There will be support for farmers put in place in Budget 2023 to offset energy costs, Agriland understands.
Concerns had been expressed that measures of this kind would not be forthcoming for farmers, and that they would be excluded from a proposed new energy support scheme.
Commenting on the situation earlier this week, Irish Farmers Association (IFA) president Tim Cullinan said that the exclusion of farmers from such a scheme “is completely unacceptable, and a further blow to a farming sector greatly exposed by the cost of living crisis”.

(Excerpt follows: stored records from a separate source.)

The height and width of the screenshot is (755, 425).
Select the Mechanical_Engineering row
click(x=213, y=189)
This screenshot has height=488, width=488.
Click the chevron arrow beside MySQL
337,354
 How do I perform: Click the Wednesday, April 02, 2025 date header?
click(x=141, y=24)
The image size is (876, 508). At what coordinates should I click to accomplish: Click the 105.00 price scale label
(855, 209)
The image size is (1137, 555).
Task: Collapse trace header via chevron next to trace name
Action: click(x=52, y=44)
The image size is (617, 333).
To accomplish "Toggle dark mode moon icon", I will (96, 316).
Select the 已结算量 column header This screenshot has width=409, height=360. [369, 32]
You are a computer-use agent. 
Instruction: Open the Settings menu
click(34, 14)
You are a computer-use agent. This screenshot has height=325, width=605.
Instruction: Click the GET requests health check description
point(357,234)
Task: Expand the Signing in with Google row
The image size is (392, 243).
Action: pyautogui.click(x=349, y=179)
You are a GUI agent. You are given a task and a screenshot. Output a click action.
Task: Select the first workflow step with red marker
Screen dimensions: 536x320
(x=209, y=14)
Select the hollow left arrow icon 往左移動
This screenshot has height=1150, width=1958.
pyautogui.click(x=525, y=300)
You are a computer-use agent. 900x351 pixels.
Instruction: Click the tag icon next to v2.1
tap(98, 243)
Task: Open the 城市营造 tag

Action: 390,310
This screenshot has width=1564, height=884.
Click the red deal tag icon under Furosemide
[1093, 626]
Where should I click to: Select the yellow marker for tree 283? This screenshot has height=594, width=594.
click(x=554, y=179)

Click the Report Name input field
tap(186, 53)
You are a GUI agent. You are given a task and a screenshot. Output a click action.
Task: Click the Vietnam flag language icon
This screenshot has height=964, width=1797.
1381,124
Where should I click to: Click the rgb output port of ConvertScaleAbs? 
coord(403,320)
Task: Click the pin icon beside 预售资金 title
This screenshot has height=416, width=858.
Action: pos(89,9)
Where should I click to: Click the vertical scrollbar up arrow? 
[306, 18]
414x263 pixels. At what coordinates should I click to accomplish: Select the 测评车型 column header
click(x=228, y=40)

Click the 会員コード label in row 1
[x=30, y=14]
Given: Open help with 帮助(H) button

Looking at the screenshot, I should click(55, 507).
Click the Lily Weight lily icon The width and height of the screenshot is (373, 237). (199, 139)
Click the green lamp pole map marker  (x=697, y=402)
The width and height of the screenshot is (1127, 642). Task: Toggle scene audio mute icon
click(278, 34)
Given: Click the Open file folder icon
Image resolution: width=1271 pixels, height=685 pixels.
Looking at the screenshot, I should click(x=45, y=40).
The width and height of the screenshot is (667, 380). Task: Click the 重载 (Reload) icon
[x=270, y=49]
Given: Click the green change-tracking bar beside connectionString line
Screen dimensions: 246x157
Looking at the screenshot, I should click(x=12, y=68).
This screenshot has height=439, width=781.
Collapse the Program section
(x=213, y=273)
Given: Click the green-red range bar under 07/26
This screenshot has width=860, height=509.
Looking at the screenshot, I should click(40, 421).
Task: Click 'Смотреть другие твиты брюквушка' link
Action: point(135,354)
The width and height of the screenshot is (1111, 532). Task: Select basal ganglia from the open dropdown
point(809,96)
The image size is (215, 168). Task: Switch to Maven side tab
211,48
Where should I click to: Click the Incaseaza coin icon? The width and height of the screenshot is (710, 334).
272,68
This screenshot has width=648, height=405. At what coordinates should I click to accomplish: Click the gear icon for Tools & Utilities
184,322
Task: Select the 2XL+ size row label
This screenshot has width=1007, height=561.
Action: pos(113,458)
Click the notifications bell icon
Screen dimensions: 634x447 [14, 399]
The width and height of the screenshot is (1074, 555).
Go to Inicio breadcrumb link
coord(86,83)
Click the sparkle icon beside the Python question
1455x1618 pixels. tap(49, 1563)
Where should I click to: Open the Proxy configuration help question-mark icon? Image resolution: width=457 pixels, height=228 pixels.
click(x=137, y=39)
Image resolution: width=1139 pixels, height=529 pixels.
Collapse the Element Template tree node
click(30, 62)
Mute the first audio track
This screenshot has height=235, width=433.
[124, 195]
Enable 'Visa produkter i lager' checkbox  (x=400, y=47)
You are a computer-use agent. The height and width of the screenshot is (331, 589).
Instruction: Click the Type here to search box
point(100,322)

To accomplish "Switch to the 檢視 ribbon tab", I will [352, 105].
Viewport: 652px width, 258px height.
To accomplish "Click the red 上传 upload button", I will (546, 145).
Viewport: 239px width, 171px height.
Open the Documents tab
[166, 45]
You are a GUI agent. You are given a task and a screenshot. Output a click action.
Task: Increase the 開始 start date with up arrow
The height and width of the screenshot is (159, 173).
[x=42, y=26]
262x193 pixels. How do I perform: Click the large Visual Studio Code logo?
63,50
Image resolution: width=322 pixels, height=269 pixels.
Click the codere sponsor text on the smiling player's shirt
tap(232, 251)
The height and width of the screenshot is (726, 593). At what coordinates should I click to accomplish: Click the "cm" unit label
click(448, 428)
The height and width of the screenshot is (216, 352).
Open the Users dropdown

However, it is understood that farm organisations have been told that support will be provided for farmers in Budget 2023 to offset energy costs, though the details of what this support may look like has not yet been outlined.
Potential supports for farmers in the coming budget came up yesterday (Wednesday, September 21) in an interview with Minister for Agriculture, Food and the Marine Charlie McConalogue as part of Agriland’s livestream of the 2022 National Ploughing Championships.
The minister said that he is working with his cabinet colleagues to develop options to support farmers facing high input costs.
He commented: “In terms of the budget, we are finalising supports that will be in place across various parts of the economy.
“I am engaging with other ministers and with the Minister for Public Expenditure [Michael McGrath] in relation to the supports that will be in place.”
The minister also confirmed that there will be a second Tillage Incentive Scheme in 2023.
Minister McConalogue said that the scheme will be allocated €10 million in funding, the same as the inaugural scheme this year.
Where farmers who participated in this year’s scheme maintain the land they put under tillage into 2023, they will be paid €200/ha on that land.
As well as that, the €400/ha rate for new land put under tillage will again be in place under the new scheme for next year.
According to the minister, the tillage sector has grown by between 6% and 7% this year on the back of the Tillage Incentive Scheme.